Mexico’s domestic aviation industry in turmoil

Mexico's domestic aviation industry in turmoil

Passenger planes land at Benito Juárez International Airport in Mexico City, May 12, 2022. Credit: AP Photo/Marco Ugarte, Fille

Mexico’s domestic aviation industry is in turmoil, plagued by safety issues, downgraded and sabotaged by the US Federal Aviation Administration.

Just this week, passengers missed their connection because thieves cut fiber optic cables leading into Mexico City’s airport, forcing immigration authorities to revert to using slow paper forms.

Wednesday’s internet outage comes nearly a month after aviation and transportation authorities were forced to suspend license renewal, health and medical exams until 2023 because of computer systems. of the Ministry of Transport was hacked.

After the collision between two planes at Mexico City airport on May 7, things took a turn for the worse. Authorities revealed that one of the airport’s main terminals is sinking and urgent work is needed to bring it ashore.

President Andrés Manuel López Obrador’s response was a proposal to allow foreign airlines to fly domestic routes. But the safety downgrade — the FAA dropped Mexico from Class 1, which most countries have, to a lower Class 2 in 2021 — prevents Mexican airlines from opening new routes to the United States.

As a result, Mexico’s struggling airlines face competition in their home markets, unable to access new international routes. Experts say it all looks like a disaster for domestic aviation, an area that López Obrador has particularly focused on developing.

Aviation expert Rodrigo Soto-Morales wrote in trade journal a21, referring to the outage and cyber hack: “Not recommended for investment or prospects for a Class 1 recovery in the short or medium term.”

Authorities say the Mexico City airport’s internet cable was cut by thieves who mistook it for fiber optic cables. optical fiber copper that can be sold. They insisted that it happened outside the airport grounds, but in reality it was a cable conduit leading directly into the airport from less than a mile away.

Rogelio Rodriguez Garduño, an aviation expert who teaches aviation law at the National Autonomous University of Mexico, said the events reflect a decades-long deterioration in Mexican aviation regulation. Mexico, unlike most countries, does not have an independent aviation authority.

“If something goes wrong, they investigate themselves and say they don’t take any responsibility,” said Rodriguez Garduño.

It doesn’t bode well for López Obrador’s promise to restore a Category 1 safety rating.

“It seems like this is a process where we are taking a step back,” said Rodriguez Garduño.

Consider the incident on May 7, when a Mexican passenger plane was allowed to land on the runway where another plane was about to take off. They came a few hundred meters apart.

The only person who appeared to have been fired for a near miss was a crew member of another plane, who filmed the incident on her cell phone, accompanied by the words “No no no. no” and a phrase roughly equivalent to “Unbelievable.”

“The problems we are seeing, for example, in air traffic control, where planes are about to collide… failure of the immigration system, problems with training and oversight of maintenance, licensing, it’s something repeated that didn’t start yesterday with this administration,” said Rodriguez Garduño, “although this administration has not taken the necessary steps either.”
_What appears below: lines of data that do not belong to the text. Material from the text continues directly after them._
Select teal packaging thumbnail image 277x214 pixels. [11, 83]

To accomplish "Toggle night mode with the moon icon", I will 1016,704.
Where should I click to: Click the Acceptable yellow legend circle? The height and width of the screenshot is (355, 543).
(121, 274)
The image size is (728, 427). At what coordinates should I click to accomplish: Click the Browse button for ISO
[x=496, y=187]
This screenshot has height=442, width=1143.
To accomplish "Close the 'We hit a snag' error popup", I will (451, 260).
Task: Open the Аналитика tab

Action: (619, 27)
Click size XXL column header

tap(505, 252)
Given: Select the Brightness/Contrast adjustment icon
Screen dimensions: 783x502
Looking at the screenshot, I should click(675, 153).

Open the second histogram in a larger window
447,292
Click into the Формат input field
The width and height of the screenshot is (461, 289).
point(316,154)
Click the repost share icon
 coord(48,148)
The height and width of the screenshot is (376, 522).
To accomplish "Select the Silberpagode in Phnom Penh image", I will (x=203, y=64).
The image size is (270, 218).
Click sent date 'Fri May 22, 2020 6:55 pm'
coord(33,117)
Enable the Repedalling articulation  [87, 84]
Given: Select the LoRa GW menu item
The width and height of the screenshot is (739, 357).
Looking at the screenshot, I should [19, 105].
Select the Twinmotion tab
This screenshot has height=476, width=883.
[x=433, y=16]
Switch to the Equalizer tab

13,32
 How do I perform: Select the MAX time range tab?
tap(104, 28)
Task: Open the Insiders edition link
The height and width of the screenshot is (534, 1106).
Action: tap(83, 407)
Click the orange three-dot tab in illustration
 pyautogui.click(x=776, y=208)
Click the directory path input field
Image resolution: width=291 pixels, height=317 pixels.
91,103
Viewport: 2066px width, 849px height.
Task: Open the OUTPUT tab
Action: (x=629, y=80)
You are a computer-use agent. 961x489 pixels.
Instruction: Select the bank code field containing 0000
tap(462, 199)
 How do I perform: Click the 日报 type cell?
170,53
All in all, an odd position for a president who has been so focused on aviation that one of the biggest projects in his administration has been to build a new airport in Mexico City to reduce pressure for the old station to be overcrowded.

López Obrador has asked the military to provide civilian domestic flights and has publicly desired a state-run airline in Mexico. But the president doesn’t like spending money on the kind of independent regulator that many consider necessary to ensure safety.

Over the past year, there have been at least 17 incidents of ground-based distance warning system warnings to aircraft approaching Mexico City airport. The International Air Transport Association, which represents 290 airlines, wrote to the Mexican Airspace Navigation Service expressing concern about the near calls.

“Mexico needs an autonomous body with legal status that guarantees independence,” said Rodriguez Garduño.